◆NGOの大規模現地調査の衝撃
韓国の仏教系NGO「よき仲間たち」は、朝中国境地帯で97年9月から98年10月まで、実に1855人の北朝鮮難民と対面調査をして「北朝鮮食糧難の実態」という報告書をまとめた。
自分の身内や居住地で95年以降亡くなった人の数と、その原因を問うという形式だ。「よき仲間たち」はその報告書で、幹部や軍人、治安機関員等を除いた95年8月以降の死亡率が29.5パーセント、北朝鮮全体で最低350万人以上が死亡したと推測している。
「よき仲間たち」の調査概要
・調査機関 韓国社団法人「よき仲間たち」(旧名・民族相互助け合い仏教運動本部)
・調査期間 1997年9月30日より1998年10月29日
・調査場所 中国吉林省
・調査対象、方法 中国に越境した北朝鮮人1855人(男952人―女903人)に面談調査
・調査内容 インタビュー対象者の性別、年齢別、地域別、職業別分類。インタビュー対象者の家族の性別、年齢別、地域別、職業別分類、および家族のうちの死亡者の性別、年齢別、地域別、職業別分類と死亡年月、原因など(注:家族の総数は10127人)

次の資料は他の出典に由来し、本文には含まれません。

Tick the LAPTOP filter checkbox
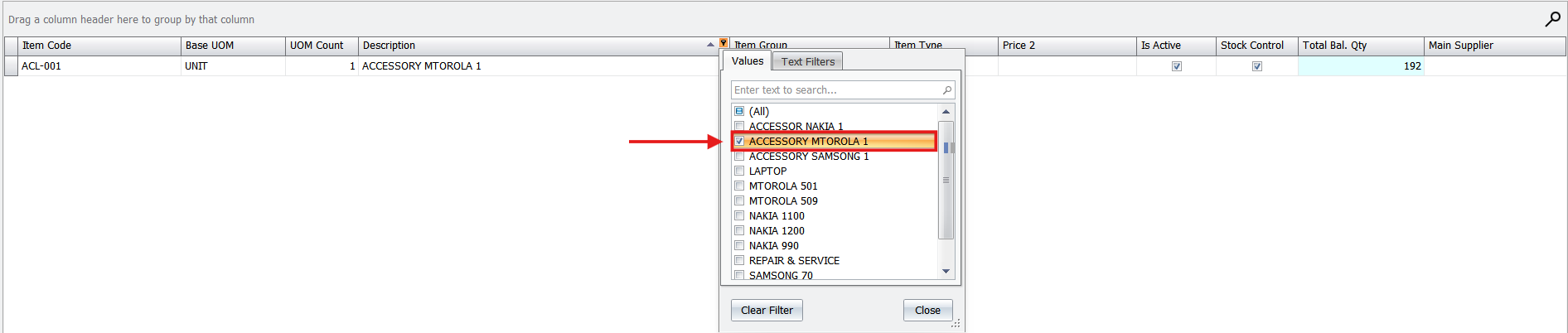The width and height of the screenshot is (1568, 333). [739, 171]
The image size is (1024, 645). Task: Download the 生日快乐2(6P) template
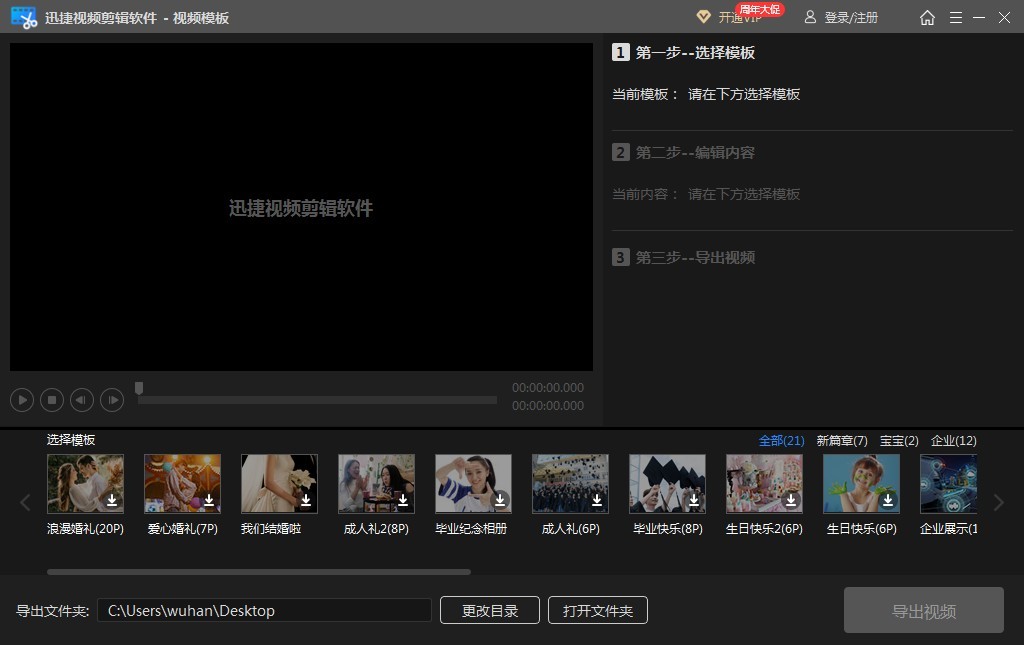point(792,500)
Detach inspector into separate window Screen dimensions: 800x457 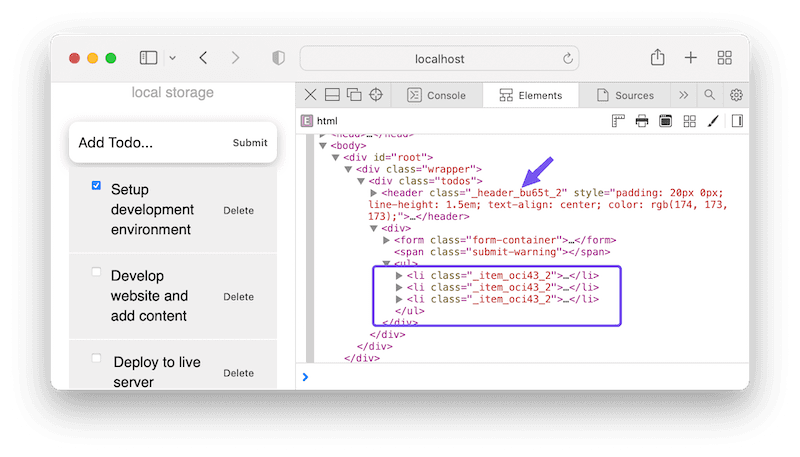pyautogui.click(x=354, y=95)
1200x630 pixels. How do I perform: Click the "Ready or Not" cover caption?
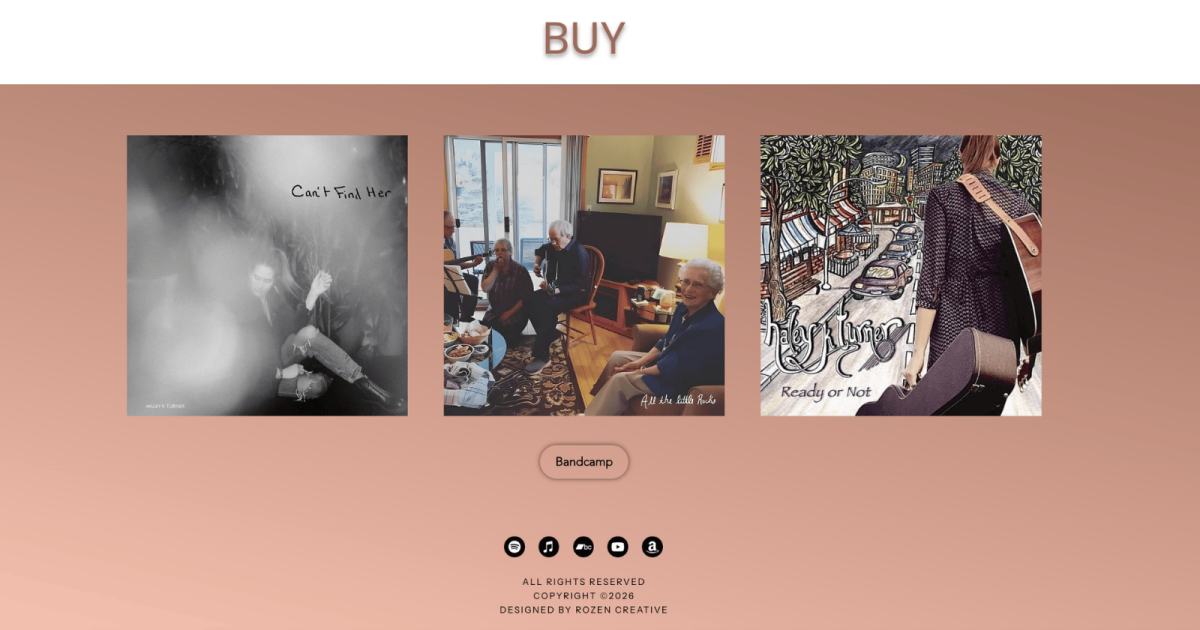coord(825,392)
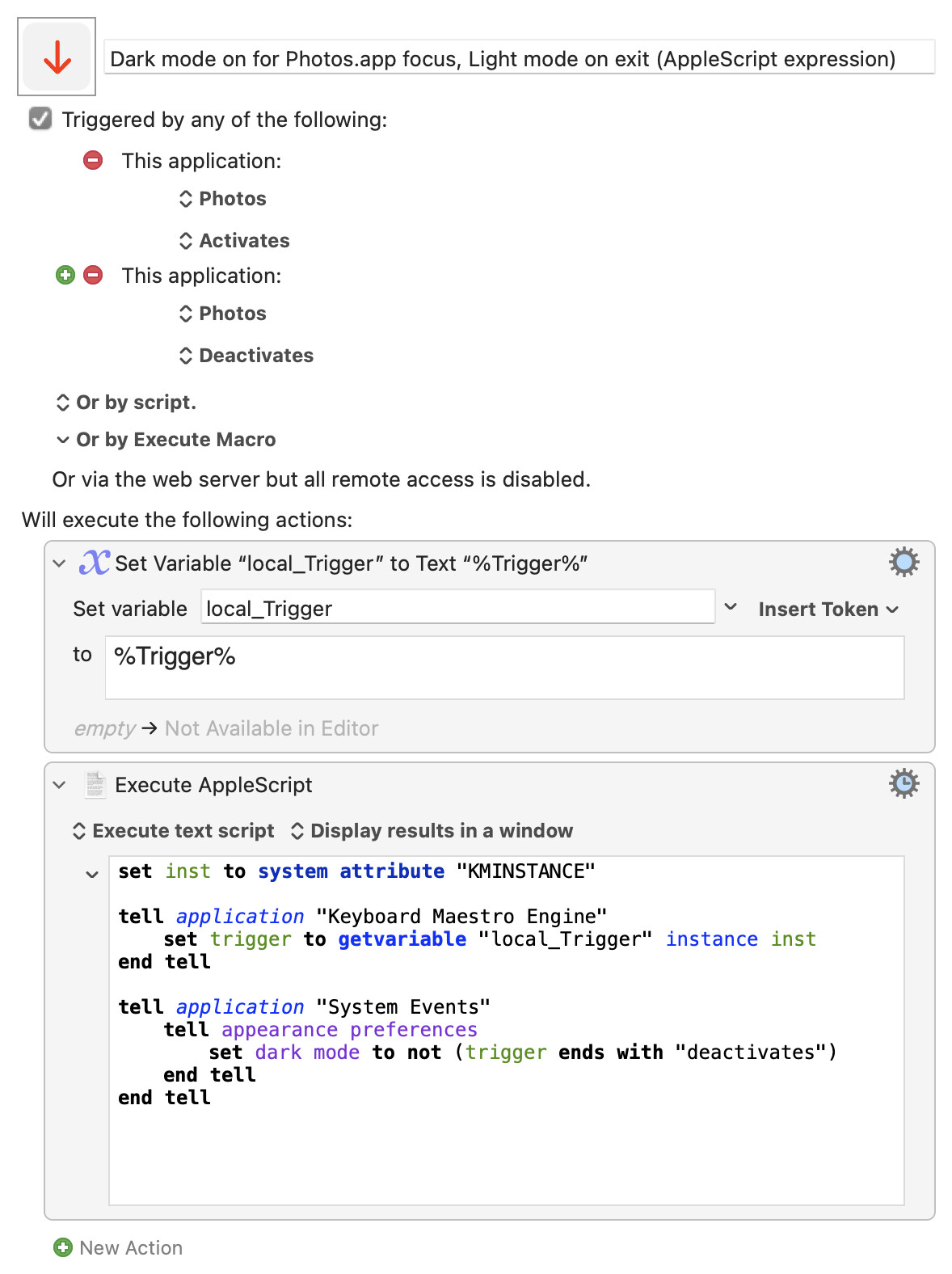Image resolution: width=952 pixels, height=1274 pixels.
Task: Collapse the Set Variable action
Action: tap(59, 563)
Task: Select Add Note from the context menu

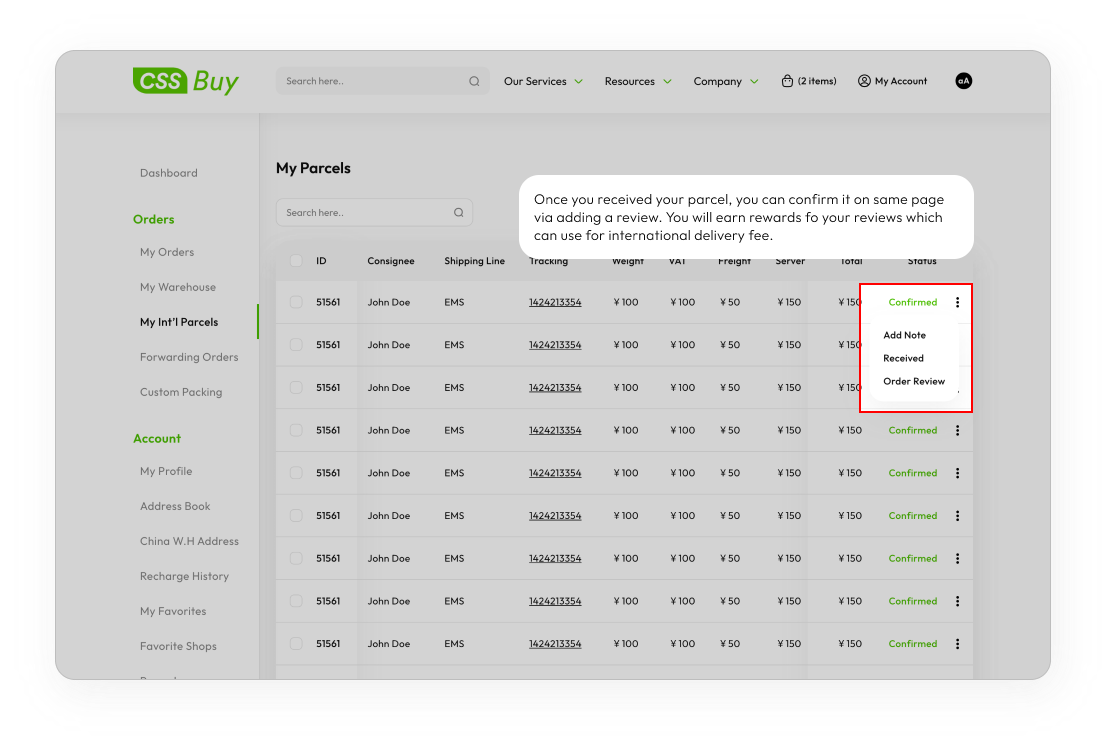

・調査の限界 一般的に使用される調査技法と比較して、この報告書が根拠とする調査はいくつかの限界を抱えている。
○標本抽出にあって無作為の原則を守ることが不可能な状況だったこと。北朝鮮難民中、接触が可能な人たちにしか調査ができず、この標本の母集団への接近に一定の限界があった。
○上記のため北朝鮮住民全体に比べて、統計処理された標本の地域的偏在、職業的偏在、年齢別偏在が不可避であった。